• **Source extract**
____

The installation utilizes the unique texture of the telephone booth’s walls to enhance its concept. Two transparent curtains with images of the sea hang from the ceiling, representing the hallucinations experienced by immigrants and refugees. Behind the curtains, a blue, fluorescent lamp symbolizes the destination, conveying its dual nature as both bright and cold. Posters depicting the sea adorn the walls and a small fan creates movement in the curtains while a speaker emits the sounds of the sea. 

Abby Lewis: “The Fabric of Mathematics”

This exhibition is intended to showcase the overlap between math and art, and to honor the women who have explored that intersection. There are mathematicians who call themselves artists, but I find that artists rarely call themselves mathematicians. I hope that the objects I have created for this exhibit show that many artistic techniques, especially in the fiber arts, are inherently mathematical. The women who have developed the fiber arts over generations deserve to be recognized for their artistic and intellectual expertise. My exhibit is dedicated to them, and to my mom, who is both an amazing fiber artist and an amazing mathematician, even if she wouldn’t immediately identify with that second label!

Kimberly Olivar: “Manualism/Oralism: A Visual History”

In the 17th century, an English physician named John Bulwer conceived of Deaf people who communicated through sign language as a distinct linguistic group. At the same time, he was interested in the way Deaf individuals could learn to read mouth shapes and communicate verbally with hearing people. These two observations are an example of a centuries-old debate in Deaf culture and education between manualism and oralism. 

Manualism conceives of the Deaf community and its use of sign language, such as American Sign Language (ASL), as a unique linguistic subculture, not a “disabled” population. Oralism marks the belief that individuals who are Deaf or hard of hearing should acquire skills, like lipreading, or prosthetics, such as cochlear implants, to assimilate into the speaking world. 

My exhibit, “Manualism/Oralism: A Visual History,” draws on artifacts from the personal collections of David de Lorenzo, the now retired director of UO Libraries’ Special Collections and University Archives, to visually demonstrate the shapes that the debates between manualism and oralism have taken in the last century.

____

• **Provided data**
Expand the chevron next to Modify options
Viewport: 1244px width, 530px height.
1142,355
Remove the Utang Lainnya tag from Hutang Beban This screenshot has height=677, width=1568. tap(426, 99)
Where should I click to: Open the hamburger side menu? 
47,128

____

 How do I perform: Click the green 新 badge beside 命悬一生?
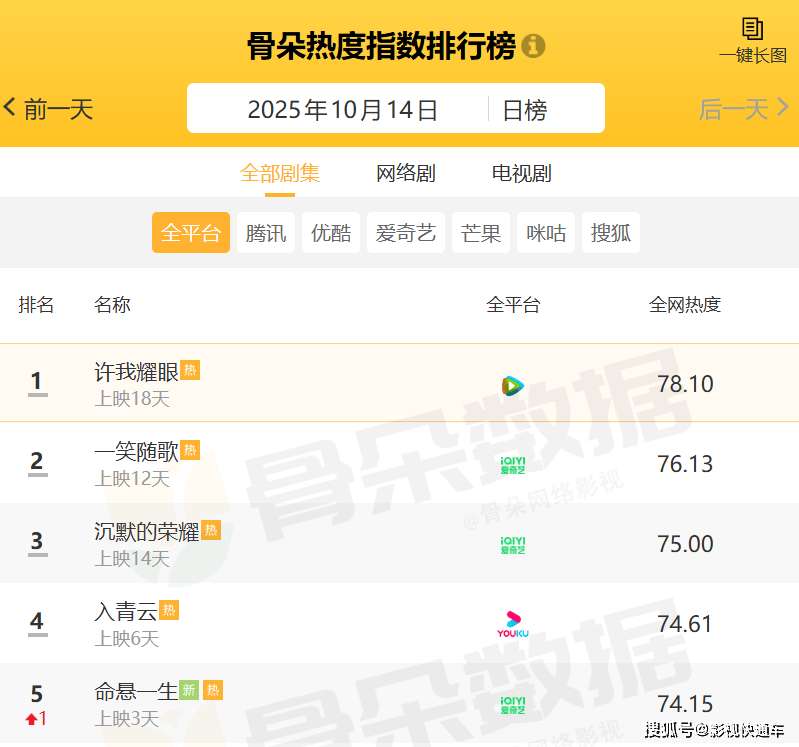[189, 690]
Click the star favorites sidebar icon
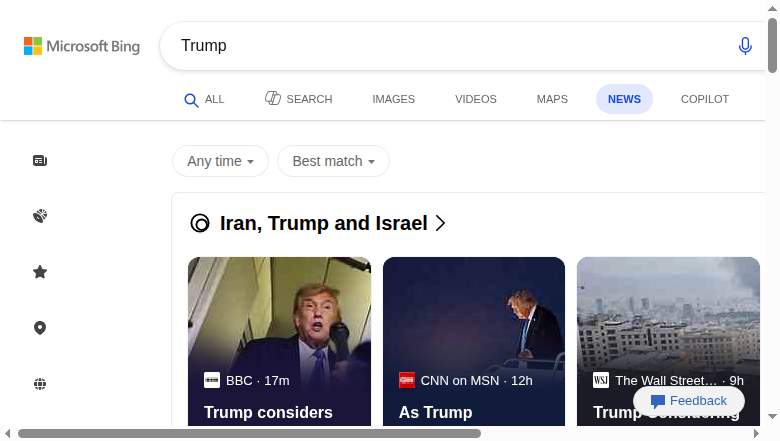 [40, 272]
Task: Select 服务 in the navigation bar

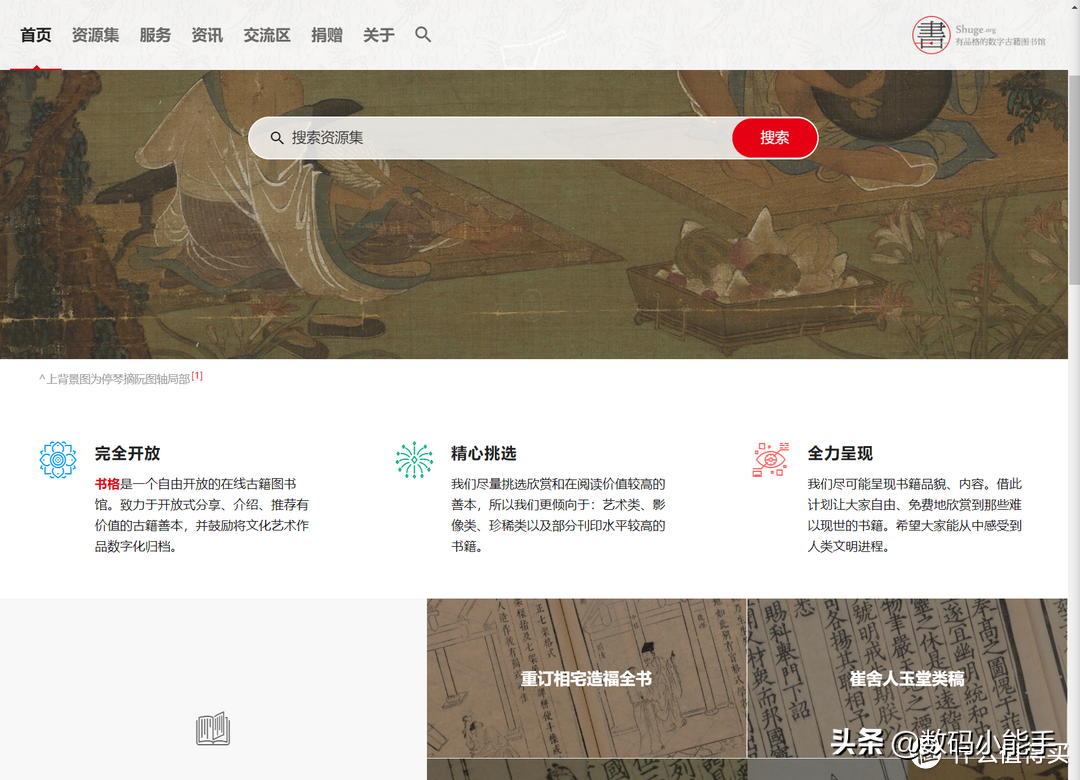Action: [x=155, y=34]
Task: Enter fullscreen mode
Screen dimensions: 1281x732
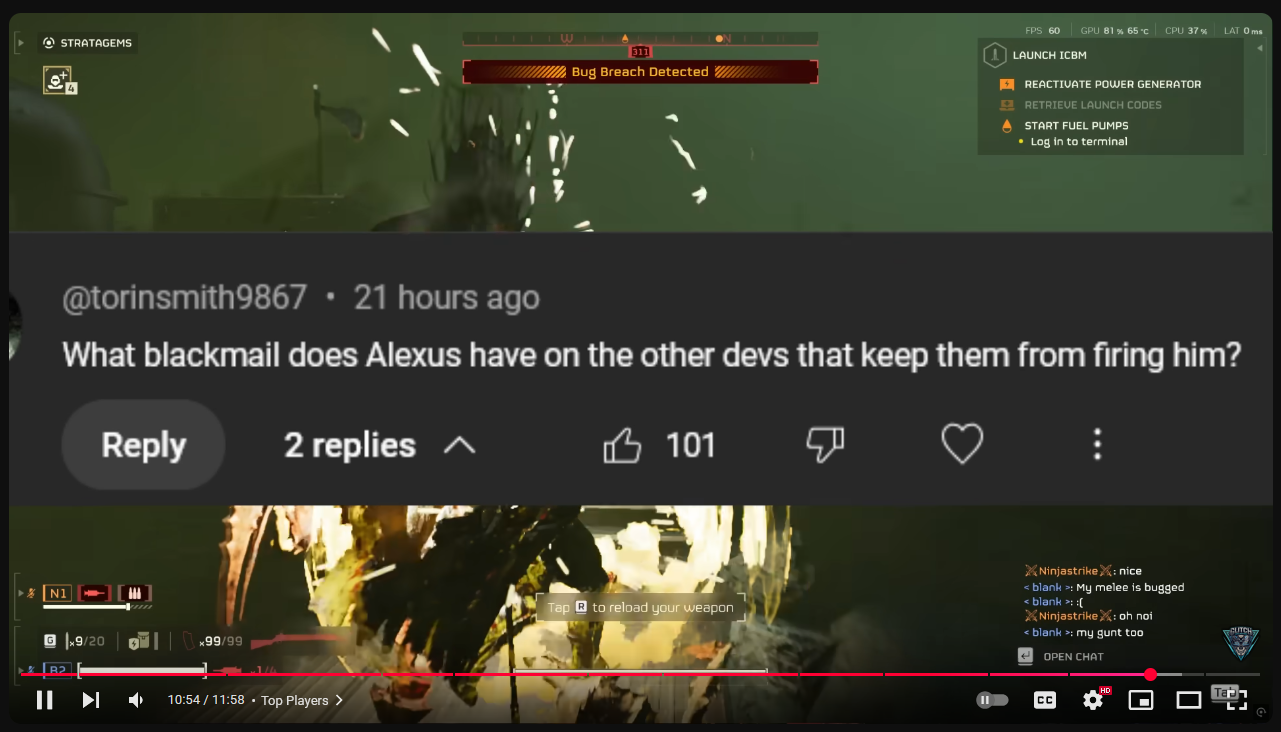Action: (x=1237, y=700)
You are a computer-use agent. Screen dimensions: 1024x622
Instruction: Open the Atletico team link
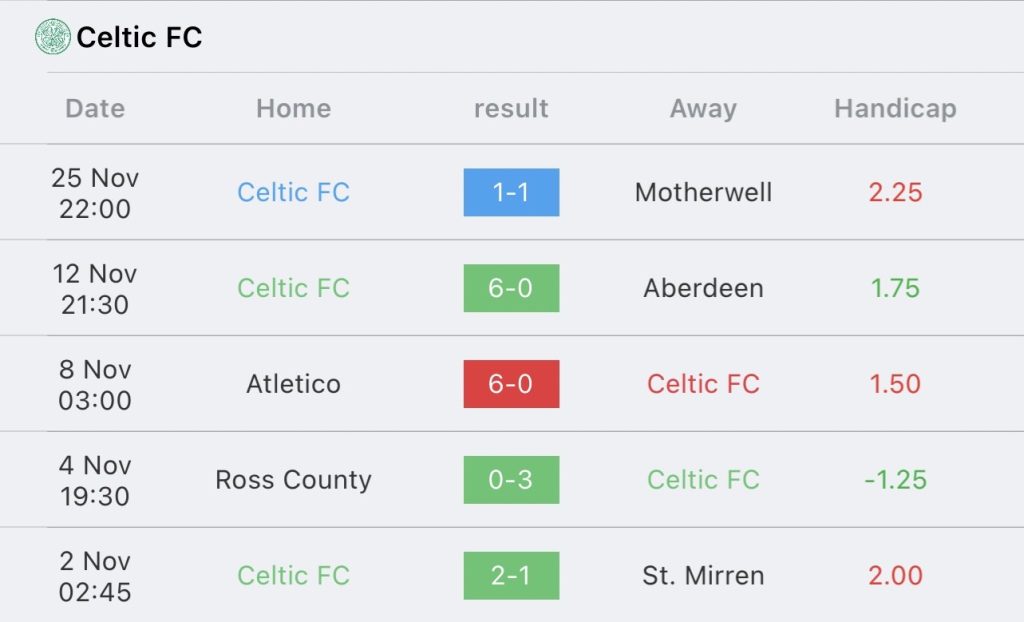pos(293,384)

____

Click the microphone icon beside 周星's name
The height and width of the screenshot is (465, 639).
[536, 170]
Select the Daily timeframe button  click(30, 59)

____

• **Problem**
Continue the exhibit descriptions above, beginning right after their final sentence.

• **Task response**
This project builds on my research in disability studies with the ultimate purpose of raising awareness at the UO about the Disability Studies Minor.

Maggie Trail: “A Hidden World of Fluorescence”

I have always sought to correlate my interests in art and science by seeking the scientific within the artistic and the artistic within the scientific. 

Since becoming an undergraduate research assistant on Genevieve “Genny” Romanowicz’s project in the Guldberg Lab (part of the Knight Campus for Accelerating Scientific Impact), I have reveled in how creativity and artistry translate into our research process, particularly in regard to fluorescent imaging. 

In the lab, we fabricate bone-like tissue fragments known as organoids and build experiments with the hope of optimizing their character to emulate native bone. Part of this characterization process involves immunofluorescent staining. The process uses antibodies to tag cellular structures with fluorescent markers similar to the methods used to identify Covid in a home test kit. 

When put under a fluorescent microscope, our samples glow with magnificent, intricate, three-dimensional fluorescent patterns. These images have inspired my idea for my tiny gallery exhibit: a black-light display of glowing, biological images and structures.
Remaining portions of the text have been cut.